Florin Scanlon’s review published on Letterboxd:
This review may contain spoilers.
If this were to be made before World War II there would have been several elaborate comedic chases around the city. The message would have been exercise is good for your health, on or off a bike. If this were to be made during World War II the thief would have been caught by Antonio by the end. The message would have been order keeps society from falling apart while disobedience is unacceptable and deserving punishment. If this were Flesh Will Surrender Antonio would have gone to jail. The message would have been to be careful not to fall into temptation. If this were Tragic Hunt we would have seen the trial.

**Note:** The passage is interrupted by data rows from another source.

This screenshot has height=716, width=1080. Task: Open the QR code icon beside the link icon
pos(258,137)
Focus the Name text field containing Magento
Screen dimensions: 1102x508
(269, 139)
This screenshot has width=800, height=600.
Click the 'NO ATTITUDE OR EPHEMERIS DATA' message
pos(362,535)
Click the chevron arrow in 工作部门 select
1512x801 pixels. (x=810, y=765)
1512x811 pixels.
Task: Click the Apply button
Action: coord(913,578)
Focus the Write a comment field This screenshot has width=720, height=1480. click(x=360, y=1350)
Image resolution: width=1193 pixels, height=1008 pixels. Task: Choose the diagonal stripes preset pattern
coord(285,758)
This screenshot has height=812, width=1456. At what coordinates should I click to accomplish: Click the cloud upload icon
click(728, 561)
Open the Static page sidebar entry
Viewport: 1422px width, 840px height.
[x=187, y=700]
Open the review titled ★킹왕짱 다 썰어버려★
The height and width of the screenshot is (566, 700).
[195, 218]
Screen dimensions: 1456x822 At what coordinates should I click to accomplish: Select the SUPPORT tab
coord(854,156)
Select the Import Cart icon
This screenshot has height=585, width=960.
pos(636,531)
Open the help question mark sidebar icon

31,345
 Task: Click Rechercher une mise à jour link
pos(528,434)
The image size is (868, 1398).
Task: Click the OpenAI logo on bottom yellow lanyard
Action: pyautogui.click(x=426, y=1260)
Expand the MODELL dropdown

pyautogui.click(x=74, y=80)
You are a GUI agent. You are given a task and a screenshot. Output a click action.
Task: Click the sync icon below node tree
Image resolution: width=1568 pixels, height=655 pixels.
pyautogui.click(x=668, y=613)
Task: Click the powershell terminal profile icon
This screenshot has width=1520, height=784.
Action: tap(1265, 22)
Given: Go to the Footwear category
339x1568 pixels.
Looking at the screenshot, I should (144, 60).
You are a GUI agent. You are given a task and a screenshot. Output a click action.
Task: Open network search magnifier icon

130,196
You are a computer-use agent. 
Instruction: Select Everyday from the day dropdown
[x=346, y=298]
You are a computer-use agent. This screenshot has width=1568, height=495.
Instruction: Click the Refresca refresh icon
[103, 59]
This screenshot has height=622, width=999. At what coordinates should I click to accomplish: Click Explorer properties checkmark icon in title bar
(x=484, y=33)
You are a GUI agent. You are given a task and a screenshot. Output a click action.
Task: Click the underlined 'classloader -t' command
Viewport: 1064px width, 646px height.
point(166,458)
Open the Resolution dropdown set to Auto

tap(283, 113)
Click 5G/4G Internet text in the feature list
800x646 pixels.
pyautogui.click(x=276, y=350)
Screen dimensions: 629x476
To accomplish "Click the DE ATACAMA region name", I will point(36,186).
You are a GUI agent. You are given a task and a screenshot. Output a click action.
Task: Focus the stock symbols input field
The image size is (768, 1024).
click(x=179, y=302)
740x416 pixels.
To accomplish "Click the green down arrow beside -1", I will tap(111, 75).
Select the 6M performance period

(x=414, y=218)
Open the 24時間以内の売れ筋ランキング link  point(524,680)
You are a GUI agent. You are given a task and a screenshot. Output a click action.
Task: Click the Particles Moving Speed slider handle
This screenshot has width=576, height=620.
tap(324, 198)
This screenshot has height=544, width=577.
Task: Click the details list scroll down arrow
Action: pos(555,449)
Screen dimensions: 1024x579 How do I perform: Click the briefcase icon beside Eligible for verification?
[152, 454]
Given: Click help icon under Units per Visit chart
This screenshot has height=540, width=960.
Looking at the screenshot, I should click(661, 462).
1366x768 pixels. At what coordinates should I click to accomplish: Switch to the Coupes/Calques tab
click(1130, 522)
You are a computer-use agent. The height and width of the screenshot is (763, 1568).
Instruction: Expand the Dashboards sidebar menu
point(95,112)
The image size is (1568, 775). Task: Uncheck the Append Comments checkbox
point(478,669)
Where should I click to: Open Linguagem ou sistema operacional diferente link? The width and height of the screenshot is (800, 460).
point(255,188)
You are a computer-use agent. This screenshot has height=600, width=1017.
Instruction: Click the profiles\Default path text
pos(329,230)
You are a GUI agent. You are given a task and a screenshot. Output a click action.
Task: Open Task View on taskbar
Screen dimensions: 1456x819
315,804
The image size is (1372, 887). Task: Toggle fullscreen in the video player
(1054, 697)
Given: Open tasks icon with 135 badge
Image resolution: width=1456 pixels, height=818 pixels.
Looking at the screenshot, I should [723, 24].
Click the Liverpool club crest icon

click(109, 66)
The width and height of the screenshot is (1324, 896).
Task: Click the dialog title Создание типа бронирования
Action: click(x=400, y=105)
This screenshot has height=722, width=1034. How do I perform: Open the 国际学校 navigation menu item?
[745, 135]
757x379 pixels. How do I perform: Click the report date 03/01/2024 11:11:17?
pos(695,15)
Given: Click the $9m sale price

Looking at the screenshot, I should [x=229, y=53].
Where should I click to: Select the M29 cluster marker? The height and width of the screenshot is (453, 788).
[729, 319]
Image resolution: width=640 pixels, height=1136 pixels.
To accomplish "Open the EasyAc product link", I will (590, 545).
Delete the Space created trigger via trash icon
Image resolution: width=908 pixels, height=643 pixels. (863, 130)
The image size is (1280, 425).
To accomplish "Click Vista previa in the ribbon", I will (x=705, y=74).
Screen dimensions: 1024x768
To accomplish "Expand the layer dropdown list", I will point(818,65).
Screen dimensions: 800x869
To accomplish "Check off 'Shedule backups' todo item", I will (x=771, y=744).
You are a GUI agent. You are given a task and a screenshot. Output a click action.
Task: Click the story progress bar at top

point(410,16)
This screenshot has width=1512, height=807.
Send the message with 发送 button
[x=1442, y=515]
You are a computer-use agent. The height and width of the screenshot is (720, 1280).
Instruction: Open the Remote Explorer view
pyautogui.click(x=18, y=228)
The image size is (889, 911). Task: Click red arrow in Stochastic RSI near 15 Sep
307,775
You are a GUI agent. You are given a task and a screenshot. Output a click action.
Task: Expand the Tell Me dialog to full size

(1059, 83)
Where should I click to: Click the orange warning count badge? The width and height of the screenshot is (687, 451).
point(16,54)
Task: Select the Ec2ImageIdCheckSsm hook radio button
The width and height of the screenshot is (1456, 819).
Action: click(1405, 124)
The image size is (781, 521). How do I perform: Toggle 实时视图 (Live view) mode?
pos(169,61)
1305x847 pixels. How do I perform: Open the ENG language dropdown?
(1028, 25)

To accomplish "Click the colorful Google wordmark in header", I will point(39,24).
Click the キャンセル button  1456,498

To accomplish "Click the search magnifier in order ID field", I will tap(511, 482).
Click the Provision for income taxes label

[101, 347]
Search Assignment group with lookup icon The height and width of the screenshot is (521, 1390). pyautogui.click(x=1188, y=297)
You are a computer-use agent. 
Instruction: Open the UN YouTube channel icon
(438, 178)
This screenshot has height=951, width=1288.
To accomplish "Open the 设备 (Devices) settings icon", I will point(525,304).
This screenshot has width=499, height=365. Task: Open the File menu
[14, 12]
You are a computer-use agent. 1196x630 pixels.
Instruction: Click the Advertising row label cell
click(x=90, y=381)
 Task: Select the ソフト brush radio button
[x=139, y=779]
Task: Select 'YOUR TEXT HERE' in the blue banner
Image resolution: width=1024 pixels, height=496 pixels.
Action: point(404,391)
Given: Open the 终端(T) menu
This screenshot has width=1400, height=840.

The message would have been desperate times beget desperate gestures. If this were Under the Sun of Rome Bruno would have drowned and Maria would have died of bad heart. The message would have been in desperate times family comes first. If this were Without Pity Antonio would have been shot in the back while trying to steal the bike. The anti-war message would have been definitively hammered home. There are plenty of ways this could have unfolded but the way it ultimately did is the reason why Bicycle Thieves stands tall above contemporary movies. Instead of going to dramatic extremes to portray front and center a society in collapse, the movie employs restraint and uses it as a backdrop whose realistic and unmistakable signs slowly permeate the fabric of the film and the viewer's consciousness. Instead of limiting itself to one message, it moves from encounter to encounter to reveal the fuller picture. Instead of designating a token to point the finger at and delivering a clear-cut moral, it asks for (self-)reflection. Instead of dealing in simple truths, it goes for the questions that are hard to ask and hard to answer. A truly great film, with one of the most beautiful scores and one of the greatest endings ever put to film.